"Daniel Paul O'Donnell" daniel.odonnell@gmail.com
My main caveat about this is that this is probably only suitable for a first pass at character capture rather than any serious editorial work, and even then it might prove problematic.
Surely not. These texts were designed to be read. Most of the stuff is pretty obvious, the biggest problem is the use of shorthand terms, which requires some knowledge of the technical terms. This is where 'knowledge of the crowd' can be useful.
The main problem is that there is no way of automatically enforcing a policy on what is to be captured
or how these details are to be recorded: if you have multiple people working on a project, and you have no control over what they enter, they will invariably diverge in practice: one scholar might expand abbreviations, another prefer to leave them unexpanded; one might record multiple options for reading difficult passages, another just choose the most likely, and yet others use different symbols for indicating uncertainty.
Why? This is an issue about conventions.
Same is true of damage or codicological features: one
scholar might want to record information about the damage down in lines 38 or so and ff.; another might just transcribe around the cut and damage.

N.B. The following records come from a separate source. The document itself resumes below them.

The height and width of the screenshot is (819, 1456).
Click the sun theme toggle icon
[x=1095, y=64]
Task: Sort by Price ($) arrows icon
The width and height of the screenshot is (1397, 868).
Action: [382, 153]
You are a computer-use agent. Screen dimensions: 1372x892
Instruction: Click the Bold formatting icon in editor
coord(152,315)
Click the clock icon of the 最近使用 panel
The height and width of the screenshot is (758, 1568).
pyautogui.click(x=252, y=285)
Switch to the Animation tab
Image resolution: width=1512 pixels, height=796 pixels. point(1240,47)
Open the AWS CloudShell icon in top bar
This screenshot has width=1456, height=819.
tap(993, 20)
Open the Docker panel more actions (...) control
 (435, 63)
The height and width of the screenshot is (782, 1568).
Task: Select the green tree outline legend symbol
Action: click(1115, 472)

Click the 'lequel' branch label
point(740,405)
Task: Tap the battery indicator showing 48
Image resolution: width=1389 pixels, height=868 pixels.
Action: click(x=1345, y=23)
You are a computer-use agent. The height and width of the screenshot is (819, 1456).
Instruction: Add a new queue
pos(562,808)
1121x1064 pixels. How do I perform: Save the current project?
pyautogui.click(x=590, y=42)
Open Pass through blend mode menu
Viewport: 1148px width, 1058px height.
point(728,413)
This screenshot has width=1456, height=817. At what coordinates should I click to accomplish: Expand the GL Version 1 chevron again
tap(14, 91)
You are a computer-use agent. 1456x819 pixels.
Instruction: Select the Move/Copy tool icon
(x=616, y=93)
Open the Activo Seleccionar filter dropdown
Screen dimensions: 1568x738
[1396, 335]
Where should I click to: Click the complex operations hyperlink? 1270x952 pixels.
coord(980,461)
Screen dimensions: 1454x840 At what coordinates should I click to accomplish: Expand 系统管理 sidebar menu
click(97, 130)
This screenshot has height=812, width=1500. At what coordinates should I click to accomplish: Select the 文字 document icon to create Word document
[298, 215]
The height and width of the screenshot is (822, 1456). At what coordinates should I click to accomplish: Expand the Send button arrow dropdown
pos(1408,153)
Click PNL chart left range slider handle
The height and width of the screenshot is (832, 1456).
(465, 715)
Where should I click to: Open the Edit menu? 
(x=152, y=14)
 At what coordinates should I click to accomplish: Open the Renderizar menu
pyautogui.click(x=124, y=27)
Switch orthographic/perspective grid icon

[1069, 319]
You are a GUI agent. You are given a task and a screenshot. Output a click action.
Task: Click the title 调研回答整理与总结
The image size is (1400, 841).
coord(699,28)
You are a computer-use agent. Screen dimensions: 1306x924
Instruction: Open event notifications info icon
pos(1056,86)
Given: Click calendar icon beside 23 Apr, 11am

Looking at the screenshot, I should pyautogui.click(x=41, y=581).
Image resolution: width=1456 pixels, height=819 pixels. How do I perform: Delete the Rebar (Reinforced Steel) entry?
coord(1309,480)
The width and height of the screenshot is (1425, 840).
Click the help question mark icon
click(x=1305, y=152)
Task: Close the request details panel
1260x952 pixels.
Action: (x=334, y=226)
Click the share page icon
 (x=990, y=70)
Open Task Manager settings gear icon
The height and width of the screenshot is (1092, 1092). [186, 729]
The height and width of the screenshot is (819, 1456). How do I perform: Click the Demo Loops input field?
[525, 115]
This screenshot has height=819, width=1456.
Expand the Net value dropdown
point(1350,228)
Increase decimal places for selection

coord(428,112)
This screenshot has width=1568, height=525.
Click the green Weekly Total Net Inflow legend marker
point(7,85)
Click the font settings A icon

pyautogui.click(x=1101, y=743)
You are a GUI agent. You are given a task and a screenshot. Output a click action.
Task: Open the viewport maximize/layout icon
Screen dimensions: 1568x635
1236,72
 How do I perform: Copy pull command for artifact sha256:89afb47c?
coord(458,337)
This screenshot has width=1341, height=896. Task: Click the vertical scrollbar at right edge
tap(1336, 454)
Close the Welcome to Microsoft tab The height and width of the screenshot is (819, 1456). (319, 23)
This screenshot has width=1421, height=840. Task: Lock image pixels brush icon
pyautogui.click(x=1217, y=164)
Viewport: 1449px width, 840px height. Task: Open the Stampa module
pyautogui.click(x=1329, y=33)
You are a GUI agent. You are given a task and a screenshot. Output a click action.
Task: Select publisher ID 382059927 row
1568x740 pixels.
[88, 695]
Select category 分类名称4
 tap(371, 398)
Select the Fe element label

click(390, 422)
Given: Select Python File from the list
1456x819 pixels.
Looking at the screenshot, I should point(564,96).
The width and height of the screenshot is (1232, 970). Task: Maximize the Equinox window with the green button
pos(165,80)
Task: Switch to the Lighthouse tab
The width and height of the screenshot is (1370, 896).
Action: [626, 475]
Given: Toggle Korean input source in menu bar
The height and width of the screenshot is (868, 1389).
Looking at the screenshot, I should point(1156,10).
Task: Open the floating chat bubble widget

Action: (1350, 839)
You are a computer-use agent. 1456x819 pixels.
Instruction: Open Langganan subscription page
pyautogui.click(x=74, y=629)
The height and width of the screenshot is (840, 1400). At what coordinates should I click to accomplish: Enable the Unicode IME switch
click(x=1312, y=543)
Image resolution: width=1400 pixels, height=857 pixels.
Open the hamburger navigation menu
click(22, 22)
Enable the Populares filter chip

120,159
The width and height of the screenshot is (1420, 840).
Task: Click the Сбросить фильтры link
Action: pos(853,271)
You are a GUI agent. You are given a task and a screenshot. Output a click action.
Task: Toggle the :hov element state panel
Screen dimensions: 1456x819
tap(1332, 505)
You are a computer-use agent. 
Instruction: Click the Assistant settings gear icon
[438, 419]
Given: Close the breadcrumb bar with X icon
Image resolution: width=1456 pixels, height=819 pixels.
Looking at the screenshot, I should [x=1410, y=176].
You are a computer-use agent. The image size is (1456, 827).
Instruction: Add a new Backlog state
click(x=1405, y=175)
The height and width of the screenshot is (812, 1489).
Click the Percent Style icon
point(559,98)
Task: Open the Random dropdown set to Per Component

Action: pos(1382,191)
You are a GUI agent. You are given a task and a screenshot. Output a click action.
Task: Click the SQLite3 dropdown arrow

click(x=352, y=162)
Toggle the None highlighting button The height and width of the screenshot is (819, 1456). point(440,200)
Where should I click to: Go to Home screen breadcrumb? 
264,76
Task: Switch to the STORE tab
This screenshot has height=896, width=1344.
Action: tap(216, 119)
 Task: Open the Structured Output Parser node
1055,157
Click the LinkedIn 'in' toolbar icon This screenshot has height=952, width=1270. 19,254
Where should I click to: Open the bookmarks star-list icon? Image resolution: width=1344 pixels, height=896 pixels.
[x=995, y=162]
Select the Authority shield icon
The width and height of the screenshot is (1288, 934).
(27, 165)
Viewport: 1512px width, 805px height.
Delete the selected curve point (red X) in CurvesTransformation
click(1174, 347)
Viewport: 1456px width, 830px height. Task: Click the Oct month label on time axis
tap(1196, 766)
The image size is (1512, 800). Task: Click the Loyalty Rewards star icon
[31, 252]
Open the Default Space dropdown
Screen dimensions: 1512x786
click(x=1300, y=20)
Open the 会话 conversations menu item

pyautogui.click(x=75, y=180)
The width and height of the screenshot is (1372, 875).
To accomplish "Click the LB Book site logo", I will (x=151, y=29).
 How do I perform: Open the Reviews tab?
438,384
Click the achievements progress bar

Conventions again. Most of the texts I look at don't have any damage.
XML and XML tools like the OxygenXML editor are designed precisely to
give you this kind of control. There was a time when they could seem quite intimidating.
I find software pretty intimidating. How does this work?
Nowadays, however, they are becoming ever more user
friendly. So one, slightly more formal way, of setting a project up so that more than one person could transcribe texts might be to ask everybody to get a copy of something like OxygenXML (although in principle, it wouldn't matter what editor they used), and then store their common transcriptions online in a version control repository like subversion. People would work on transcriptions on their home computers and then log the files back into the common repository when they were finished. Subversion logs changes and lets more than one person work on the same file at the same time. And you can show the world what you are doing by also publishing the repository (this is how Digital Medievalist works, in fact: we have a subversion repository with all the XML files. This repository is copied to a non-public website (so we can check our work) once every minute or two and then to the public site once a day. Individual editors download files to edit from the central repository).
OK
The above assumes that your plan is to have a group of previously
identified editors work on the same project (negotiated collaboration).
Yes.
If your goal instead is crowd sourcing (i.e. just putting MS images and
or transcriptions up and letting anybody transcribe or edit them, then you'll need some other solution.
Also interesting. My experience is that those who can read these manuscripts are limited to less than a crowd.
Bottom line: a wiki is a good informal way of sharing work (with loss of
policy control) or for crowdsourcing very simple questions (are these the right letters? what letters does this image contain?). But for really encoding expert knowledge or doing anything complicated with the text at all, you are going to want to use XML. There are very robust ways of doing that in a distributed fashion.
I suspect that crowdsourcing may work for stuff like translation and particularly for image recognition. As mentioned above, reading the manuscripts is very easy with a limited amount of practice.